Le laxisme des autorités sanitaires de notre pays vis-à-vis des producteurs de médicaments dans le domaine des conditionnements primaires utilisables à l'hôpital et à fortiori en EHPAD a été tel jusqu'à présent, que nous ne remplissons même pas les conditions initiales indispensables au déploiement de la lecture code-barre au chevet des patients. Actuellement, 44 à 47 % des comprimés et gélules ne sont pas identifiables après découpe des blisters. Une étude ayant porté sur 572 présentations de médicaments toutes formes galéniques confondues menée en 2013 sur l'un des sites d'un important groupe hospitalier francilien non universitaire, a révélé que seuls 21% des médicaments présentaient un code-barre sur leur conditionnement primaire. Pire, seulement 12% disposaient de codes-barres lisibles par un lecteur ! Ce caractère non obligatoire de la présence à l'hôpital ou en EHPAD de conditionnements unitaires, tout particulièrement pour les formes orales sèches (comprimés, gélules), malgré la demande insistante mais jamais satisfaite des pharmaciens hospitaliers, a conduit à la situation catastrophique actuelle en matière d'erreurs médicamenteuses. Que l'on ne vienne donc pas nous dire que la décision ne peut être prise qu'à Londres par l'EMA, Agence européenne du médicament ou qu'il faille attendre une quelconque « directive européenne » pour afficher une exigence vis à vis des firmes pharmaceutiques...

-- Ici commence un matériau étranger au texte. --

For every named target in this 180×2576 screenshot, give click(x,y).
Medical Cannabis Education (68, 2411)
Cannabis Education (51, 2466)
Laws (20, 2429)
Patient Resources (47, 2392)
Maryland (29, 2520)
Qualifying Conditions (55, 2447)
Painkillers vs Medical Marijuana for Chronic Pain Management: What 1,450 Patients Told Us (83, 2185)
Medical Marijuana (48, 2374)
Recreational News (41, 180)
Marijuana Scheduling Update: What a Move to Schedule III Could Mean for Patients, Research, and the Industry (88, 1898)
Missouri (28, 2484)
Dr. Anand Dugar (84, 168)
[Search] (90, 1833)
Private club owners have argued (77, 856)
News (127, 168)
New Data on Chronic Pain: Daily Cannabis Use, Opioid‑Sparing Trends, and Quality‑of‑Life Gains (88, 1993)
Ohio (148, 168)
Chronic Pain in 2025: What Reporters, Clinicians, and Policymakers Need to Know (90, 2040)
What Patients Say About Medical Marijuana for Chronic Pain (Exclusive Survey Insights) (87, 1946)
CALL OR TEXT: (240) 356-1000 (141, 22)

Quelles solutions pour sécuriser l'administration des solutions injectables et buvables, souvent présentes dans les traitements des résidents en EHPAD ?

F.P : L'infirmière est le professionnel de santé le plus démuni en matière de support logiciel dans l'exercice de sa pratique. C'est particulièrement criant pour les formes injectables, pourtant les plus iatrogènes, mais aussi pour les solutions buvables. Les infirmières ne disposent d'aucune aide pour le calcul des doses, des débits... Il faut en finir avec certaines pratiques telle que la retranscription du nom du résident sur un sparadrap collé sur le gobelet de solution buvable. Tout logiciel de soins devrait permettre pour les injectables et les buvables l'impression d'une étiquette unique. Les calculs des doses, des dilutions, des volumes devraient être encadrés et le logiciel en capacité d'émettre des alertes en cas de franchissement des posologies maximales. Il es nécessaire d'établir un cahier des charges pour les éditeurs de logiciels. C'est une question dont le Ministère des Affaires sociales et de la Santé devrait également se saisir.

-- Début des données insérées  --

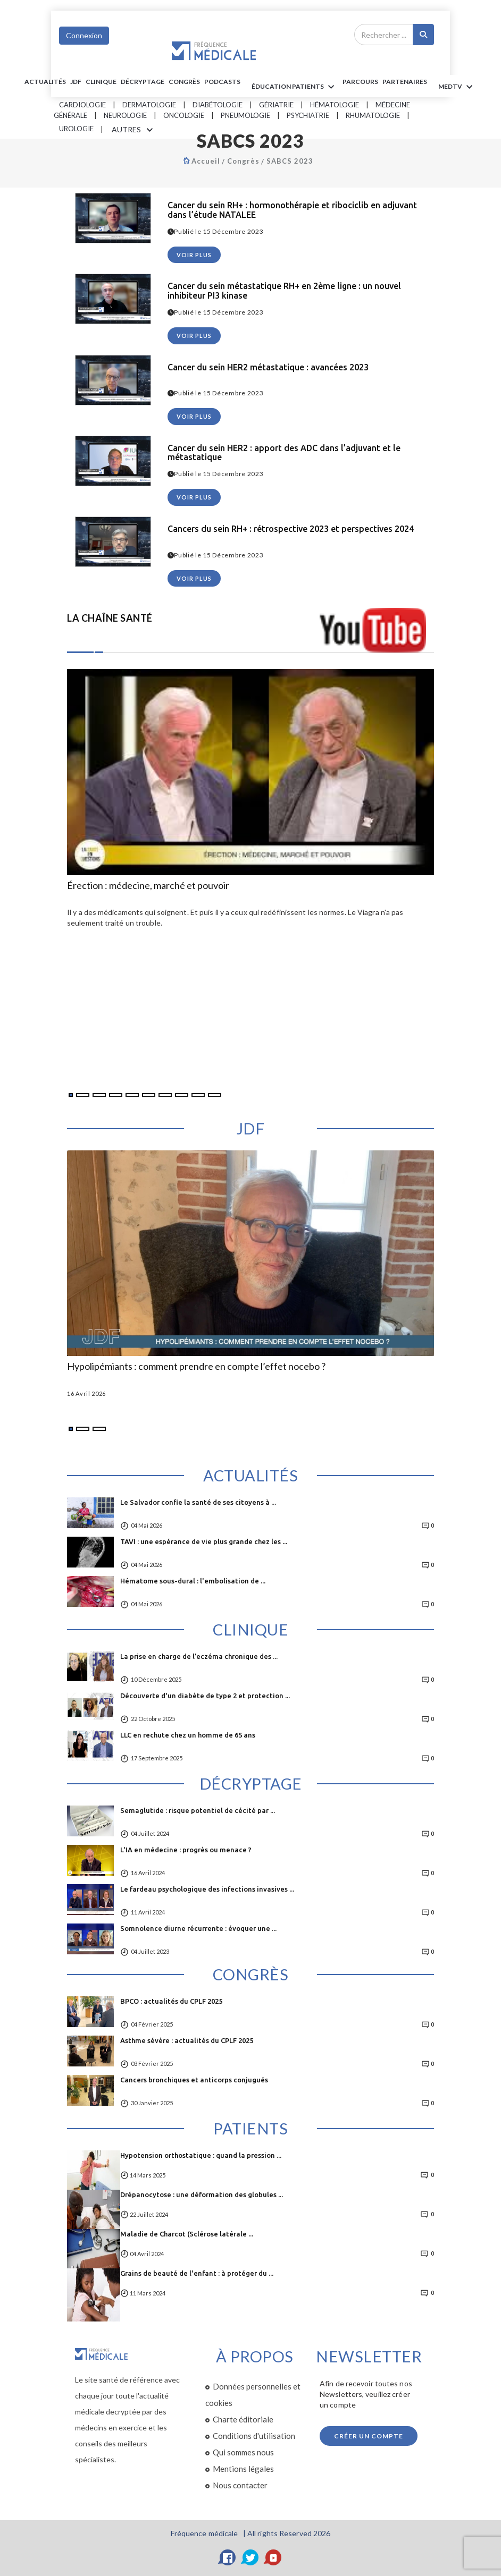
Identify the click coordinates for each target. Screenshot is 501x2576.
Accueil (205, 161)
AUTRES (134, 130)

En juin 2015, l'Union nationale des pharmaciens de France (UNPF) a émis une série de propositions pour « une traçabilité irréprochable » et « la mise en place d'un process de qualité » dans la PDA en EHPAD : photo systématique du médicament et de la boîte, comparaison avec l'ordonnance, archivage des photos et transmission à l'EHPAD... Qu'en pensez-vous ?

F.P : Il serait en effet utile aussi de prévoir la création d'une banque nationale d'images numériques haute définition recto verso des médicaments déconditionnés si fréquemment rencontrés dans nos hôpitaux ou en EHPAD. Alors que l'Agence nationale de sécurité du médicament et des produits de santé (ANSM) admet que des médicaments puissent se ressembler au point d'être confondus, n'est-il pas ahurissant aujourd'hui, de s'apercevoir que la photo haute résolution recto-verso des médicaments déconditionnés ne figure toujours pas dans le dossier d'autorisation de mise sur le marché (AMM) et qu'elle est bien évidemment absente des bases de données médicamenteuses.